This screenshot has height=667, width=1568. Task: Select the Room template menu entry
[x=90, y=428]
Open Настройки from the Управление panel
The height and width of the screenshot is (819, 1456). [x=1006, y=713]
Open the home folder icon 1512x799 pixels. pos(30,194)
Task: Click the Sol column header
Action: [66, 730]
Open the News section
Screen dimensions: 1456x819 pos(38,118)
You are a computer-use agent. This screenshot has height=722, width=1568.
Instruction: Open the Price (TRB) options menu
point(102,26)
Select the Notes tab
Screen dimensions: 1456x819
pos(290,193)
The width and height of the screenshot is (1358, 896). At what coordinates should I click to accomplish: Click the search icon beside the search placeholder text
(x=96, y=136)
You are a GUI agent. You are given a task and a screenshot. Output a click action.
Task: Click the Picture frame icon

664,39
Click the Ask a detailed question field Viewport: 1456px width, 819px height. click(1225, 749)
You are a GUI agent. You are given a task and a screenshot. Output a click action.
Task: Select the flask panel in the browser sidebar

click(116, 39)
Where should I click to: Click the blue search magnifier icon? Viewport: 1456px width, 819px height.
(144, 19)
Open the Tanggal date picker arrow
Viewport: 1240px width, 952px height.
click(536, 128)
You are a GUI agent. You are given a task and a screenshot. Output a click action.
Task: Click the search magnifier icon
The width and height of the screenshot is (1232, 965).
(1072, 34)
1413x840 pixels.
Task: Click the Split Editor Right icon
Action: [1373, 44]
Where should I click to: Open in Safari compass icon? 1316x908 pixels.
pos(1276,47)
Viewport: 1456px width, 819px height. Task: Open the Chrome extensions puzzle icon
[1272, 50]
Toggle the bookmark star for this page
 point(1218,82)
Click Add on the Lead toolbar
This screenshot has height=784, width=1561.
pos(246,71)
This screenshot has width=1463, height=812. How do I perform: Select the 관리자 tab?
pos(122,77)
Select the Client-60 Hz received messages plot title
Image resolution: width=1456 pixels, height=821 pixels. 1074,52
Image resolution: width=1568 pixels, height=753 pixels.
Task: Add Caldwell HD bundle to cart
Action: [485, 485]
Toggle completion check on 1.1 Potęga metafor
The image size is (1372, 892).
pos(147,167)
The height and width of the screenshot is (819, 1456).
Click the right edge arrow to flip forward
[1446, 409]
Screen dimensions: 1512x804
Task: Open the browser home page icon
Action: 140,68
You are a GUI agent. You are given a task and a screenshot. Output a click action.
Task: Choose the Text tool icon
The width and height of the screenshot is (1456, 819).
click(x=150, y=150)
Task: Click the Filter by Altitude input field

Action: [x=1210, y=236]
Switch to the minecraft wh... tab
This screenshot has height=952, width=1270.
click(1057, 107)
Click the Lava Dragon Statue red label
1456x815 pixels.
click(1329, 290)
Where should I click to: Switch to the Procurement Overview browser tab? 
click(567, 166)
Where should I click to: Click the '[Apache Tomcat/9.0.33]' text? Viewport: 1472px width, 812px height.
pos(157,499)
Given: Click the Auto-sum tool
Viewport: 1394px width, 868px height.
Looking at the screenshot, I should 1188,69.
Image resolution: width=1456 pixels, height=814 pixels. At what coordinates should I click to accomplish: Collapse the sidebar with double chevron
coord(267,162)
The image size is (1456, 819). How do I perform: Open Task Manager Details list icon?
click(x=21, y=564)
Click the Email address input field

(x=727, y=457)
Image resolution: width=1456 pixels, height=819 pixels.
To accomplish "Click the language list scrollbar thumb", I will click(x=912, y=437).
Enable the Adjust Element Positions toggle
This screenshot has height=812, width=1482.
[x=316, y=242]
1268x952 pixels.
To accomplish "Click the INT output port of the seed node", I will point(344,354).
+++++
*WORK ITEM*:
Pull out each record as written and restate it exactly.

*ANSWER TO THE EXERCISE*:
This screenshot has height=667, width=1568. Task: Select the Room template menu entry
[x=90, y=428]
Open Настройки from the Управление panel
The height and width of the screenshot is (819, 1456). [x=1006, y=713]
Open the home folder icon 1512x799 pixels. pos(30,194)
Task: Click the Sol column header
Action: [66, 730]
Open the News section
Screen dimensions: 1456x819 pos(38,118)
You are a computer-use agent. This screenshot has height=722, width=1568.
Instruction: Open the Price (TRB) options menu
point(102,26)
Select the Notes tab
Screen dimensions: 1456x819
pos(290,193)
The width and height of the screenshot is (1358, 896). At what coordinates should I click to accomplish: Click the search icon beside the search placeholder text
(x=96, y=136)
You are a GUI agent. You are given a task and a screenshot. Output a click action.
Task: Click the Picture frame icon

664,39
Click the Ask a detailed question field Viewport: 1456px width, 819px height. click(1225, 749)
You are a GUI agent. You are given a task and a screenshot. Output a click action.
Task: Select the flask panel in the browser sidebar

click(116, 39)
Where should I click to: Click the blue search magnifier icon? Viewport: 1456px width, 819px height.
(144, 19)
Open the Tanggal date picker arrow
Viewport: 1240px width, 952px height.
click(536, 128)
You are a GUI agent. You are given a task and a screenshot. Output a click action.
Task: Click the search magnifier icon
The width and height of the screenshot is (1232, 965).
(1072, 34)
1413x840 pixels.
Task: Click the Split Editor Right icon
Action: [1373, 44]
Where should I click to: Open in Safari compass icon? 1316x908 pixels.
pos(1276,47)
Viewport: 1456px width, 819px height. Task: Open the Chrome extensions puzzle icon
[1272, 50]
Toggle the bookmark star for this page
 point(1218,82)
Click Add on the Lead toolbar
This screenshot has height=784, width=1561.
pos(246,71)
This screenshot has width=1463, height=812. How do I perform: Select the 관리자 tab?
pos(122,77)
Select the Client-60 Hz received messages plot title
Image resolution: width=1456 pixels, height=821 pixels. 1074,52
Image resolution: width=1568 pixels, height=753 pixels.
Task: Add Caldwell HD bundle to cart
Action: [485, 485]
Toggle completion check on 1.1 Potęga metafor
The image size is (1372, 892).
pos(147,167)
The height and width of the screenshot is (819, 1456).
Click the right edge arrow to flip forward
[1446, 409]
Screen dimensions: 1512x804
Task: Open the browser home page icon
Action: 140,68
You are a GUI agent. You are given a task and a screenshot. Output a click action.
Task: Choose the Text tool icon
The width and height of the screenshot is (1456, 819).
click(x=150, y=150)
Task: Click the Filter by Altitude input field

Action: [x=1210, y=236]
Switch to the minecraft wh... tab
This screenshot has height=952, width=1270.
click(1057, 107)
Click the Lava Dragon Statue red label
1456x815 pixels.
click(1329, 290)
Where should I click to: Switch to the Procurement Overview browser tab? 
click(567, 166)
Where should I click to: Click the '[Apache Tomcat/9.0.33]' text? Viewport: 1472px width, 812px height.
pos(157,499)
Given: Click the Auto-sum tool
Viewport: 1394px width, 868px height.
Looking at the screenshot, I should 1188,69.
Image resolution: width=1456 pixels, height=814 pixels. At what coordinates should I click to accomplish: Collapse the sidebar with double chevron
coord(267,162)
The image size is (1456, 819). How do I perform: Open Task Manager Details list icon?
click(x=21, y=564)
Click the Email address input field

(x=727, y=457)
Image resolution: width=1456 pixels, height=819 pixels.
To accomplish "Click the language list scrollbar thumb", I will click(x=912, y=437).
Enable the Adjust Element Positions toggle
This screenshot has height=812, width=1482.
[x=316, y=242]
1268x952 pixels.
To accomplish "Click the INT output port of the seed node", I will point(344,354).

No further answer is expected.